## Instructions to follow
Reproduce the lines exactly as they appear, starting with the very first line and ending with the line that contains "pyautogui.click(x=582, y=839)", including both of those lines.

── Records supplied ──

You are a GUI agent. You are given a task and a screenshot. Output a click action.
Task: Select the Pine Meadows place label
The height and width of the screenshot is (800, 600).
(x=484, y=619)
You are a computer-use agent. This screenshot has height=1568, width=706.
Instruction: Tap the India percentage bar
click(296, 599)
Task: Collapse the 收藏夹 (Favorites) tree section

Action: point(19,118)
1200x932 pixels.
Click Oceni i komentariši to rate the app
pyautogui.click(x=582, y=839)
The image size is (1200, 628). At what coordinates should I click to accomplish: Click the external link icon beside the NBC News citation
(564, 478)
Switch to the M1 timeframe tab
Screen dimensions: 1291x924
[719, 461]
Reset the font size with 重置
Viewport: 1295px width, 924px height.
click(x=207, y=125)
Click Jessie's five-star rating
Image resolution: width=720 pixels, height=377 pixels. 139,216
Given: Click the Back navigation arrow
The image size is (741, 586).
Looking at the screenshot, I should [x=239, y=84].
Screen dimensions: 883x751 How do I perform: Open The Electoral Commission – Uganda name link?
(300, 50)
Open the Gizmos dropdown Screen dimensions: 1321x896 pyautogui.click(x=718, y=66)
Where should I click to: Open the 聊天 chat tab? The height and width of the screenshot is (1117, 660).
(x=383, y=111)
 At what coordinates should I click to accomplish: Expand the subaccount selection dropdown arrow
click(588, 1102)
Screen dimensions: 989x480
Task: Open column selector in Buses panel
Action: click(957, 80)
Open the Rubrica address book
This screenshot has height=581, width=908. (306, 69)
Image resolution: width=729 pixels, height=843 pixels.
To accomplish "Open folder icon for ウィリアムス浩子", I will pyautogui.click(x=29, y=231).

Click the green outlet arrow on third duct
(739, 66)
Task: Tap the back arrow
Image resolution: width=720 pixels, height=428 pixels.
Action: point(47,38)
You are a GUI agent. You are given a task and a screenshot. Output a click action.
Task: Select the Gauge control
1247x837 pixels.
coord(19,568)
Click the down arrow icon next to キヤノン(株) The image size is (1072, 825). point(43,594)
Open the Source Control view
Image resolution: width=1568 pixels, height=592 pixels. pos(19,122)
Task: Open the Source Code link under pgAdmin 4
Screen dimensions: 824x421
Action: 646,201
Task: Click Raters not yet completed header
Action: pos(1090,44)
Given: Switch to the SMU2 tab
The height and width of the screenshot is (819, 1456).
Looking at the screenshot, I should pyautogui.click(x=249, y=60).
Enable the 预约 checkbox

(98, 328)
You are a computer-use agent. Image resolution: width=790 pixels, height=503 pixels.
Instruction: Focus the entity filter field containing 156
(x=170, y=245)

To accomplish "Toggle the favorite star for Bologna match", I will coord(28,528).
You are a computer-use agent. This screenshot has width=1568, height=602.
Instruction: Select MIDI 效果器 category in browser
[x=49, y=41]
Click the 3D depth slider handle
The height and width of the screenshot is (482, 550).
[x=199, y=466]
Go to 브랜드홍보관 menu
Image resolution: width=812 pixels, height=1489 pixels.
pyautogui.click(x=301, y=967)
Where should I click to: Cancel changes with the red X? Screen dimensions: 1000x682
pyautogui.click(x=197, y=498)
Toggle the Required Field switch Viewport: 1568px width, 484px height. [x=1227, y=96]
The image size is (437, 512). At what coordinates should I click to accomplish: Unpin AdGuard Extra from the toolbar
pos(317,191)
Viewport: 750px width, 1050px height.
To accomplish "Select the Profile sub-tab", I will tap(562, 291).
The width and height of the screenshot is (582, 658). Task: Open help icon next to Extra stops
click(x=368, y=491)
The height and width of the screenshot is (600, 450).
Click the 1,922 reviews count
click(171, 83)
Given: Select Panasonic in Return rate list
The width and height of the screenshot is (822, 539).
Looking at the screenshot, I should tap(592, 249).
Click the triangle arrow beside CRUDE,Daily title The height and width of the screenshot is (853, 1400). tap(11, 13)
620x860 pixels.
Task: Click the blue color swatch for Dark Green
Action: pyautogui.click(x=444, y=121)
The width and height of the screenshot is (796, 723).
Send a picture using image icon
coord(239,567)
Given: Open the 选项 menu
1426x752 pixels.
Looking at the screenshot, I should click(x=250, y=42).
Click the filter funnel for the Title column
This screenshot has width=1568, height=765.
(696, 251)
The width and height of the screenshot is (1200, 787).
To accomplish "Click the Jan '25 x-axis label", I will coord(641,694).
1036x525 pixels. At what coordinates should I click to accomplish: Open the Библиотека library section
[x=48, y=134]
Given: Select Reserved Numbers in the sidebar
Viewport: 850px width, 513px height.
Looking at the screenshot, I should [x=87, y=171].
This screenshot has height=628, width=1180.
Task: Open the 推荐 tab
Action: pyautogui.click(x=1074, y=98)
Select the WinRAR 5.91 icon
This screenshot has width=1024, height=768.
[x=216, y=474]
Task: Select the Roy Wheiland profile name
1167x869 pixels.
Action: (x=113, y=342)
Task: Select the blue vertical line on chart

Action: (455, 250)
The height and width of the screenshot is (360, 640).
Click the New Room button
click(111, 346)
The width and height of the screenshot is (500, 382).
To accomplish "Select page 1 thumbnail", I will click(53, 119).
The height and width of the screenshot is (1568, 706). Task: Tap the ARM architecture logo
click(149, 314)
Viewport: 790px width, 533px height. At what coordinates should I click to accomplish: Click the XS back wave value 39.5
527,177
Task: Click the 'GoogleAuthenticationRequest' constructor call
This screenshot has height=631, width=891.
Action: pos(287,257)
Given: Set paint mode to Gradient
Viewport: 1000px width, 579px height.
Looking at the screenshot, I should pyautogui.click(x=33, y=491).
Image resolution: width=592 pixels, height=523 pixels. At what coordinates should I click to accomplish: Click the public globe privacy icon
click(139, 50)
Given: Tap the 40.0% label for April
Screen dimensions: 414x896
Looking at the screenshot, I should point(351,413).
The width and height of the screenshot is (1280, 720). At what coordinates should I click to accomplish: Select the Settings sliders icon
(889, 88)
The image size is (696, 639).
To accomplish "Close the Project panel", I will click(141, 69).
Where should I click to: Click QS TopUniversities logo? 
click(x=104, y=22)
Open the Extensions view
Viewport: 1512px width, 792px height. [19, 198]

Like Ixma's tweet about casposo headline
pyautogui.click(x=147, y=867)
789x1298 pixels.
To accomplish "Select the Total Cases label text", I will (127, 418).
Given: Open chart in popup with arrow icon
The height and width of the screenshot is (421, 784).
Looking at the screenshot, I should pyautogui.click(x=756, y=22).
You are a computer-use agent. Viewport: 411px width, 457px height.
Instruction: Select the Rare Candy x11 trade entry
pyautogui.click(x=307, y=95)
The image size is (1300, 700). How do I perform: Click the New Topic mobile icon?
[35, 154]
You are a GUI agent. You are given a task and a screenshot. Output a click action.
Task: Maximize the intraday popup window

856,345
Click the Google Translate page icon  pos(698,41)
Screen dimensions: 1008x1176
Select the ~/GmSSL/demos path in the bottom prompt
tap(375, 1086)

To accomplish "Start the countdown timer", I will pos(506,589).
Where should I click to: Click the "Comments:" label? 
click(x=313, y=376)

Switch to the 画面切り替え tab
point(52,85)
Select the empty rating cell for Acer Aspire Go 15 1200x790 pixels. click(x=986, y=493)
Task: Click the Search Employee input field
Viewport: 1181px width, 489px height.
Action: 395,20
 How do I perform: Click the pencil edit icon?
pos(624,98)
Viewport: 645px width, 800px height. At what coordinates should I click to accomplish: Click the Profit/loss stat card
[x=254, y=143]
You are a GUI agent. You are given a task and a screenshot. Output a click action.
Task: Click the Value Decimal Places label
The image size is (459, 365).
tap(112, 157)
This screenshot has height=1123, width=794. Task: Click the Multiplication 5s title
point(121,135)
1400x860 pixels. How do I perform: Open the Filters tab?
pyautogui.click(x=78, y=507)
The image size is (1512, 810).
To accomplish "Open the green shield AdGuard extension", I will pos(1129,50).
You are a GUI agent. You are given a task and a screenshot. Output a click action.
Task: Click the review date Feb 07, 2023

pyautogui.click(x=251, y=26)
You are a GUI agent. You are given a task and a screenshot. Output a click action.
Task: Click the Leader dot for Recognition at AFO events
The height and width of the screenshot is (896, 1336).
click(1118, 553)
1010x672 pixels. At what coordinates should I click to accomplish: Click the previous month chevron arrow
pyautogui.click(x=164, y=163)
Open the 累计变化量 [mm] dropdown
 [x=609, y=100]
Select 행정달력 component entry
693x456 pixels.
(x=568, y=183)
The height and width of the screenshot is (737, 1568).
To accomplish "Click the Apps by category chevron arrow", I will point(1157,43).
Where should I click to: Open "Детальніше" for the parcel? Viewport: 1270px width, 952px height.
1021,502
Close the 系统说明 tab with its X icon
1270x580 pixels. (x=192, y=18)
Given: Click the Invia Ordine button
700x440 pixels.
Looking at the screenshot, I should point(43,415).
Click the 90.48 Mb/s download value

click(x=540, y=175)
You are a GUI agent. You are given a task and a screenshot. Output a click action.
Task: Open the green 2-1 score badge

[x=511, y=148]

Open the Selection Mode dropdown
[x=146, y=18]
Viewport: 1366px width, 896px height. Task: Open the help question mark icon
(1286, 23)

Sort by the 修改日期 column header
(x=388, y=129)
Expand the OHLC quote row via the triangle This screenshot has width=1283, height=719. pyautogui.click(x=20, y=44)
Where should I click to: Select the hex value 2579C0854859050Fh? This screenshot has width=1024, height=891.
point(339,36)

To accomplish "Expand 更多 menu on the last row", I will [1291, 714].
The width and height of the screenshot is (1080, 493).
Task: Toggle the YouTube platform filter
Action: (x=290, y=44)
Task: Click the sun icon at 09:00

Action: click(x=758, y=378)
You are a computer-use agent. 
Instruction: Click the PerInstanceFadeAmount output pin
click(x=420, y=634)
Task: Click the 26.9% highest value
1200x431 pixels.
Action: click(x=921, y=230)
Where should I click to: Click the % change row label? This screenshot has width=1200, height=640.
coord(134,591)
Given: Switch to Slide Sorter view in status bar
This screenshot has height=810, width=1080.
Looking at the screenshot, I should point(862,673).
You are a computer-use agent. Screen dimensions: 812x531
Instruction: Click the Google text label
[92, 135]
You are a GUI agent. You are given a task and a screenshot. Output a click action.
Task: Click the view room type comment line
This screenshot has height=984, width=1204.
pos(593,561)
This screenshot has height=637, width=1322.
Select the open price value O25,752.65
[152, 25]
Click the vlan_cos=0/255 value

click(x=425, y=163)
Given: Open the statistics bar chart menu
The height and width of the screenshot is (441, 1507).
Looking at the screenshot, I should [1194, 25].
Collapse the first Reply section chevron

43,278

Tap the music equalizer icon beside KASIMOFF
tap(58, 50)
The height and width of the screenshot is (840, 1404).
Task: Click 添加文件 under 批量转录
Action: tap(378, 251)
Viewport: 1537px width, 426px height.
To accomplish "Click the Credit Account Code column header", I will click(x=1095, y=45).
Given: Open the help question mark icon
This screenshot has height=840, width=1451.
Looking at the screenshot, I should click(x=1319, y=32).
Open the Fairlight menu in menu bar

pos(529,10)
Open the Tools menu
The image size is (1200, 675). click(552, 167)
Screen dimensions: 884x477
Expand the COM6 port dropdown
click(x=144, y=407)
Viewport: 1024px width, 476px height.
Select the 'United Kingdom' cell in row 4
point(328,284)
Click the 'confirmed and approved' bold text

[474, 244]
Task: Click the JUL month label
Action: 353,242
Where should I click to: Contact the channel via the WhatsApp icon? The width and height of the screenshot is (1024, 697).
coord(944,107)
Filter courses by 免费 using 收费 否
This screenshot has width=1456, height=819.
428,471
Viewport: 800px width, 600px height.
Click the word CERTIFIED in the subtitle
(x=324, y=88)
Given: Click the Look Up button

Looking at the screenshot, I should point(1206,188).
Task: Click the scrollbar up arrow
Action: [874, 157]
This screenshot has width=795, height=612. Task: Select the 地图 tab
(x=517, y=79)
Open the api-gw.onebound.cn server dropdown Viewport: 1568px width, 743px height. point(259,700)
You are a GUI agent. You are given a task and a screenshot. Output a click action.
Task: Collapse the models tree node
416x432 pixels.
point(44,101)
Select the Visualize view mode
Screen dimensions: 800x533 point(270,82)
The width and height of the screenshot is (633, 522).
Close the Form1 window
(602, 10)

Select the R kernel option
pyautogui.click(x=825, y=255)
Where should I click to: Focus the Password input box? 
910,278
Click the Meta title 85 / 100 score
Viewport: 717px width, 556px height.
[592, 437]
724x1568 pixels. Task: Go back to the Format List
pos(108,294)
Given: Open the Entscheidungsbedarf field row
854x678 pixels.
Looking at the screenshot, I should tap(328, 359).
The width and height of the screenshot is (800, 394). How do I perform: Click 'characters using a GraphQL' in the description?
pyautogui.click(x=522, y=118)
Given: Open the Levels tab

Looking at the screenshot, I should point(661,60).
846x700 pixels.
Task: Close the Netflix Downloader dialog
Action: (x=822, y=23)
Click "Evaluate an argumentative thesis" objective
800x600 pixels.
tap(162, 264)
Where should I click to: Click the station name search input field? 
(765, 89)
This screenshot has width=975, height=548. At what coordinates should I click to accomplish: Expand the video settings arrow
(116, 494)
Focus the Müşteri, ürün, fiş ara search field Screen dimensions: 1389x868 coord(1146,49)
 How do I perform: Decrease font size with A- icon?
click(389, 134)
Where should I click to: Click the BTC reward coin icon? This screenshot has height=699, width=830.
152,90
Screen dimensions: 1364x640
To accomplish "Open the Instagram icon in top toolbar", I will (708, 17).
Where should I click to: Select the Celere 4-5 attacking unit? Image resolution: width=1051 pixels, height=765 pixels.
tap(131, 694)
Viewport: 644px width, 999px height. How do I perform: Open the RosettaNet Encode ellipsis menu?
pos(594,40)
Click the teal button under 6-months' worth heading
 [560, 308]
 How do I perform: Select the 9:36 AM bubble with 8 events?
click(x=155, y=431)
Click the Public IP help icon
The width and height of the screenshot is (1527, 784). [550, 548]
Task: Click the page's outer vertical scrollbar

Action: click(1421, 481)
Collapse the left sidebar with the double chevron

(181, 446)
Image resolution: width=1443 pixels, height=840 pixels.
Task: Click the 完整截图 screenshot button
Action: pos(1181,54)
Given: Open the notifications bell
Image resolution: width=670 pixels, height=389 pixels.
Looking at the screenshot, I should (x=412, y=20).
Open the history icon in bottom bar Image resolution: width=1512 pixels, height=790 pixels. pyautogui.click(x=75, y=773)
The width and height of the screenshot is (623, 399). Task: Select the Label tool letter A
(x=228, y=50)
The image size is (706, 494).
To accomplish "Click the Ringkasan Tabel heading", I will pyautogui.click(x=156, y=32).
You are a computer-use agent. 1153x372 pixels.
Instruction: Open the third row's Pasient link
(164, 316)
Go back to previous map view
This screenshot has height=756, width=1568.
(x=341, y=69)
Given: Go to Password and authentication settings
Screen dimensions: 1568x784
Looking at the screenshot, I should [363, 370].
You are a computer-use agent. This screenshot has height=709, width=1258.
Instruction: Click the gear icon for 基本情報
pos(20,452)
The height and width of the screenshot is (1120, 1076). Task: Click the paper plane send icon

───

## The reply
You are a GUI agent. You are given a task and a screenshot. Output a click action.
Task: Select the Pine Meadows place label
The height and width of the screenshot is (800, 600).
(x=484, y=619)
You are a computer-use agent. This screenshot has height=1568, width=706.
Instruction: Tap the India percentage bar
click(296, 599)
Task: Collapse the 收藏夹 (Favorites) tree section

Action: point(19,118)
1200x932 pixels.
Click Oceni i komentariši to rate the app
pyautogui.click(x=582, y=839)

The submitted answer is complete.